** start PAGE **
CentOS配置hadoop以及基本操作实验（英文版）【大数据处理技术】

The virtual machine image, hadoop installation package and JAVA installation package used in this article are
链接：https://pan.baidu.com/s/1qaA2DxPmwm8eN2qCl18jQQ?pwd=7zik
提取码：7zik

Experimental environment

	Version
OS	CentOS Linux release 7.9.2009 (Core)
JDK	1.8.0_144
Hadoop	2.7.2

Experiment Step

Show how you conduct the experiment (step by step) and show your codes/commands, results, and screenshots.

1 Linux commands Practice

1.1 cd

cd: change directory
(1) change to directory /usr/local

cd /usr/local

(2) move up/back one directory

cd ..

(3) move to your home directory

cd ~

1.2 ls

ls: lists files
(4) lists all of the files in /usr directory.
** end PAGE **
Reproduce verbatim the stretch of the Hadoop lab guide from "CentOS配置hadoop以及基本操作实验（英文版）【大数据处理技术】" through "release 7.9.2009 (Core)".
** start RECORD EXTRACTS **
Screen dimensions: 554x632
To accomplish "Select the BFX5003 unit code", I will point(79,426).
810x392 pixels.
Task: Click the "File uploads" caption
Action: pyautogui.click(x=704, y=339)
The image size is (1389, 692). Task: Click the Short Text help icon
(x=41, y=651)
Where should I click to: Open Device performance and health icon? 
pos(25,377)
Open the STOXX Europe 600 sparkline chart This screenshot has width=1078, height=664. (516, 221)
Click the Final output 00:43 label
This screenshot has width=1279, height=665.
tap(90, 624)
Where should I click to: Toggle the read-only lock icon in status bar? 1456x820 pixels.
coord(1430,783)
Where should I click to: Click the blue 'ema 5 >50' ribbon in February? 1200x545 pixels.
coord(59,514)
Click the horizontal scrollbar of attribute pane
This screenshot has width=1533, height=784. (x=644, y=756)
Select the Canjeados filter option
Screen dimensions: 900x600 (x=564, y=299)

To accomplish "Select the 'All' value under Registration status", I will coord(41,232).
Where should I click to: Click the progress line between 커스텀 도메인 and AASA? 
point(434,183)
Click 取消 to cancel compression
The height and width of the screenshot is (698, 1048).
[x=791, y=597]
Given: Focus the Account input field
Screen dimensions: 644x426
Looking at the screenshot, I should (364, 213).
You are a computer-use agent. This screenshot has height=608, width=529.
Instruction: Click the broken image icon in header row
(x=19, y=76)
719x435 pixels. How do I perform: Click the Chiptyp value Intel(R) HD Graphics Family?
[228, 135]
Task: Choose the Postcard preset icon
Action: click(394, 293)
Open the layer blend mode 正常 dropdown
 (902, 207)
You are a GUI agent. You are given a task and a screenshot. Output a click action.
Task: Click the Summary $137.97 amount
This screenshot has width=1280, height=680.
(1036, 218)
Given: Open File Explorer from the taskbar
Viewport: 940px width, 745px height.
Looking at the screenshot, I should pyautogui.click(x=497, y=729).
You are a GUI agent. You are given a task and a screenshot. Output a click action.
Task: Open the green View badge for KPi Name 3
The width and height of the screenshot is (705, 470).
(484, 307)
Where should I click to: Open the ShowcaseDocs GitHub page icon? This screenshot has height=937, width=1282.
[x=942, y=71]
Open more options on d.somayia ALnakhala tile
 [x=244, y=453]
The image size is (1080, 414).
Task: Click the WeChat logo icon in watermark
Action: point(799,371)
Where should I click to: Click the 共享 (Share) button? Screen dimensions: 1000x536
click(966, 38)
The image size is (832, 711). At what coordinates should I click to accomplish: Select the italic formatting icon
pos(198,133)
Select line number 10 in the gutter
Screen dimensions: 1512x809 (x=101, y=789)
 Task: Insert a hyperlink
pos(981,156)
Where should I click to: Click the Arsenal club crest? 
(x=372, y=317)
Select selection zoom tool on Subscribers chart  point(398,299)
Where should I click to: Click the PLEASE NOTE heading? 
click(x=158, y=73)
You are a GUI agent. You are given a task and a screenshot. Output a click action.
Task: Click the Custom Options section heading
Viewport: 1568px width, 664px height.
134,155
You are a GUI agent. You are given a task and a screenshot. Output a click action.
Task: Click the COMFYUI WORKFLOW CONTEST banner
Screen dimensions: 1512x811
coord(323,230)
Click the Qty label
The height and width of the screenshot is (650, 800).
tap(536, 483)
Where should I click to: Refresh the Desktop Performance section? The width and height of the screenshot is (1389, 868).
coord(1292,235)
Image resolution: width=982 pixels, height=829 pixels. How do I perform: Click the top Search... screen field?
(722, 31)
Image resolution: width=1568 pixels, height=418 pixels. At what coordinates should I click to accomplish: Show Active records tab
** end RECORD EXTRACTS **
EXERCISE OUTPUT →
CentOS配置hadoop以及基本操作实验（英文版）【大数据处理技术】

The virtual machine image, hadoop installation package and JAVA installation package used in this article are
链接：https://pan.baidu.com/s/1qaA2DxPmwm8eN2qCl18jQQ?pwd=7zik
提取码：7zik

Experimental environment

	Version
OS	CentOS Linux release 7.9.2009 (Core)